When you reach the line in the data below that contains "Crop Stress Index (395, 2441)", please start repeating lines exactly, and stop after the line that contains "Crops (409, 2125)", repeating nothing else.

....

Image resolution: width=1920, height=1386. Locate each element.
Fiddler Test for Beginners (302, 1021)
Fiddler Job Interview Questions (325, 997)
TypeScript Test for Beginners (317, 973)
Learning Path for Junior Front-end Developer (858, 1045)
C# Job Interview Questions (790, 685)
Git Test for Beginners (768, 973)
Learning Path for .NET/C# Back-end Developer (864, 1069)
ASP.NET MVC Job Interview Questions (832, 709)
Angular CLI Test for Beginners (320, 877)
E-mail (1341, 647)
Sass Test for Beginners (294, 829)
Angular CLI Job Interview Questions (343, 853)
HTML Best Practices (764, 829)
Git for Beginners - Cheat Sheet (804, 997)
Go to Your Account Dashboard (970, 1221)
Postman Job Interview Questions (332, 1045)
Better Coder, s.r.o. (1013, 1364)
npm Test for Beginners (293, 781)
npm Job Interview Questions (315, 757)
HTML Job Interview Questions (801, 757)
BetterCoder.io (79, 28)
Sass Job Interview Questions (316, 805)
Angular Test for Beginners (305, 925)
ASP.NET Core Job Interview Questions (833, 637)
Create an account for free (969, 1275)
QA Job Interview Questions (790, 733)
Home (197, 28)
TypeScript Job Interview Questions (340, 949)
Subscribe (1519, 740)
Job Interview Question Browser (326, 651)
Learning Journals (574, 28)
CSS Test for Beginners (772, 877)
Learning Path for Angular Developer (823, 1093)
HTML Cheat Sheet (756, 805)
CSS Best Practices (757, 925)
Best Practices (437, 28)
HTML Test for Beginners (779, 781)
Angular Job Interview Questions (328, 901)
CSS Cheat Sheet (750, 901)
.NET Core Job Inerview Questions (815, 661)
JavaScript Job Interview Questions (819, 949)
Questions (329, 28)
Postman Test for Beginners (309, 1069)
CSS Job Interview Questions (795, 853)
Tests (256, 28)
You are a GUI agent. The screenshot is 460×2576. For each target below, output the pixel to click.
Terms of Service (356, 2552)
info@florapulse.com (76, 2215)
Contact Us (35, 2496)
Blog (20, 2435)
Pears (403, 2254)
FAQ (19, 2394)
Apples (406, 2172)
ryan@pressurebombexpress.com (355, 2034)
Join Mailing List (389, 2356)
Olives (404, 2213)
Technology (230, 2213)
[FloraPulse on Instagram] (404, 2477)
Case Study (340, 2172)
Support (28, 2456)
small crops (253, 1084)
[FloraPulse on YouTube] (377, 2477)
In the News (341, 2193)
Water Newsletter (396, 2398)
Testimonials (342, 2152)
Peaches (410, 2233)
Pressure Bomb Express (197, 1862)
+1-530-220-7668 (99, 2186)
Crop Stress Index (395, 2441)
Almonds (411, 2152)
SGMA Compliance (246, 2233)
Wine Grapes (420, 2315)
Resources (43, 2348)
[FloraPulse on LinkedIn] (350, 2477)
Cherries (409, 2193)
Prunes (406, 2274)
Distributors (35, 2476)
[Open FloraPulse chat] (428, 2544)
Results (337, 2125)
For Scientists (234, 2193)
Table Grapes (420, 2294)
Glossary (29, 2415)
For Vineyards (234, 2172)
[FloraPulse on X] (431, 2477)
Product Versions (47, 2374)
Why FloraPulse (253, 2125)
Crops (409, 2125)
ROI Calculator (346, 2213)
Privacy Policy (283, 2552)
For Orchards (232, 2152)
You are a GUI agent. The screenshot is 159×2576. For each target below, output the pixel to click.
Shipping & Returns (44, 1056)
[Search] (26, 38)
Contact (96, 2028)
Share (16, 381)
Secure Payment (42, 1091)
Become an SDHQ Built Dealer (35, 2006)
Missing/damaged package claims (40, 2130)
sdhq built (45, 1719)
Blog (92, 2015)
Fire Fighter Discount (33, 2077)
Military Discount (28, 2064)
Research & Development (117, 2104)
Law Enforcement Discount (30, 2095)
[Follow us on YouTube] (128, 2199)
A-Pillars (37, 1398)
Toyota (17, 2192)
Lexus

....

Task output
Crop Stress Index (395, 2441)
Almonds (411, 2152)
SGMA Compliance (246, 2233)
Wine Grapes (420, 2315)
Resources (43, 2348)
[FloraPulse on LinkedIn] (350, 2477)
Cherries (409, 2193)
Prunes (406, 2274)
Distributors (35, 2476)
[Open FloraPulse chat] (428, 2544)
Results (337, 2125)
For Scientists (234, 2193)
Table Grapes (420, 2294)
Glossary (29, 2415)
For Vineyards (234, 2172)
[FloraPulse on X] (431, 2477)
Product Versions (47, 2374)
Why FloraPulse (253, 2125)
Crops (409, 2125)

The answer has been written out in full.